Texto fornecido:
┏━━
Reinaldo

Governo de Chissano foi pressionado por Lula para favorecer as empresas Vale, Odebrecht e Andrade Gutierrez

Um livro da jornalista brasileira Amanda Rossi confirma várias desconfianças que os moçambicanos tinham: o Governo de Moçambique, liderado por Joaquim Chissano, foi pressionado pela Administração de Lula da Silva para favorecer as empresas brasileiras Companhia Vale do Rio Doce, Odebrecht e Andrade Gutierrez.
Um dos capítulos do livro, que vai ser lançado esta semana no Brasil pela editora Record, revela como o governo Lula e a diplomacia brasileira fizeram lobbies em 2004 junto do Governo moçambicano, na altura liderado por Joaquim Chissano, para favorecer a Companhia Vale do Rio Doce, na licitação pela concessão durante 25 anos da exploração das minas de carvão mineral em Moatize, que na altura envolveu também as empresas BHP Billiton, Rio Tinto e Anglo American.
As minas de Moatize, como são conhecidas, constituem hoje o maior empreendimento brasileiro no continente africano.
A jornalista diz que todos esses documentos “ganharam o carimbo de ‘secretos’ em 2012, o segundo maior grau de sigilo previsto pela Lei de Acesso à Informação, válido por 15 anos”. Ou seja, a “consulta pública só deve ser aberta a partir de 2018, para os mais antigos, e em 2024, para os mais recentes”.
Numa mensagem a Brasília a 17 de Novembro de 2004, a então embaixadora brasileira em Maputo, Leda Lúcia Camargo, comemora a vitória da Companhia Vale do Rio Doce. Entre outras afirmações, diz que o perdão da dívida externa de Moçambique com o Brasil “contribuiu” para a vitória da mineradora.
┗━━
Problemas:
1) As afirmações (a), (b) e (c) estão de acordo com a notícia sobre as minas de Moatize? Responda sim ou não a cada uma e cite as palavras exatas da notícia que o decidem.
(a) O livro de Amanda Rossi vai ser lançado pela editora Record.
(b) A concessão disputada em Moatize era válida por 30 anos.
(c) Os documentos foram classificados como secretos em 2012.
2) Retome a notícia sobre as minas de Moatize a partir da última frase e dê-lhe seguimento.
As linhas que vêm a seguir constituem material independente do texto.

Dados recolhidos:
┏━━
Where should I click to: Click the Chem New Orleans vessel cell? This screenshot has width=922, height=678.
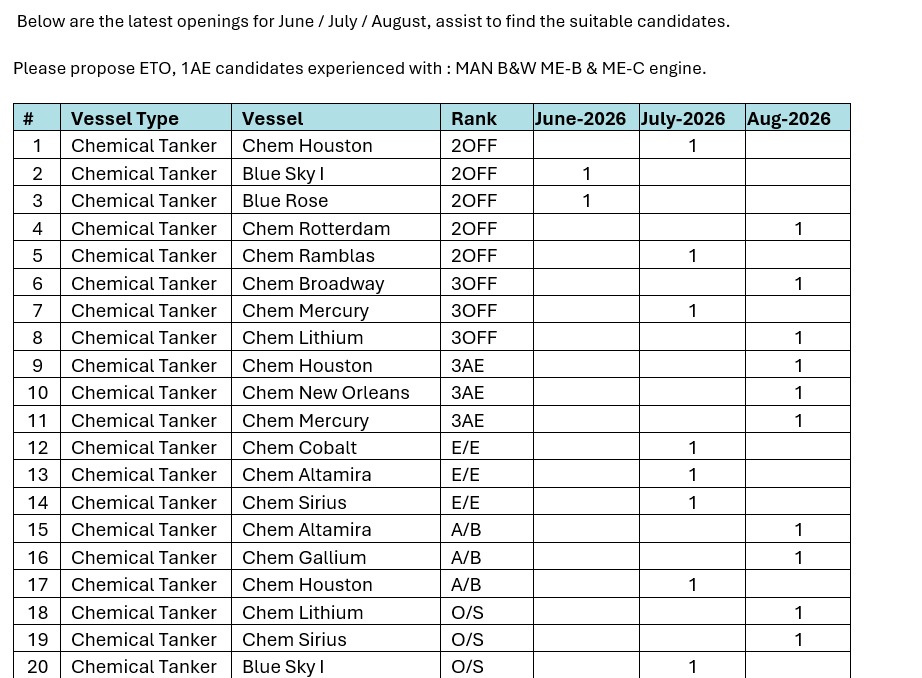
┗━━
Respostas:
1)
(a) Sim: "que vai ser lançado esta semana no Brasil pela editora Record".
(b) Não: "na licitação pela concessão durante 25 anos da exploração das minas de carvão mineral em Moatize".
(c) Sim: "ganharam o carimbo de ‘secretos’ em 2012".

2)
O telegrama referia-se ao facto de que em Agosto de 2004, cerca de três meses antes de a Companhia Vale do Rio Doce vencer a licitação para explorar as minas de Moatize, o então Presidente Luís Inácio Lula da Silva havia oficializado o perdão de 315 milhões de dólares norte-americanos em dívida de Moçambique com o Brasil.
A intenção de perdoar a dívida era antiga. Havia sido anunciada por Fernando Henrique Cardoso, em Julho de 2000. Mas o processo só andou durante o Governo de Lula e no mesmo período em que a Vale disputava o direito de explorar as minas de carvão.
Lula + Chissano + BNDES igual a minas de Moatize
A embaixadora Leda Camargo enumera as acções do Estado brasileiro que teriam fortalecido a Vale no processo de licitação. “Parece-me ter ajudado no desfecho dessa concorrência […] a visita a Maputo do presidente do Banco Nacional de Desenvolvimento do Brasil (BNDES)”, escreveu a diplomata.
Em meados de 2004, o então presidente do BNDES, Carlos Lessa, veio a Moçambique na companhia do presidente da Vale, Roger Agnelli. A jornalista Amanda Rossi escreve que “cerca de um mês depois, Lula recebeu em Brasília o chefe de Estado moçambicano, Joaquim Chissano, e indicou que o BNDES poderia participar do projecto de Moatize”.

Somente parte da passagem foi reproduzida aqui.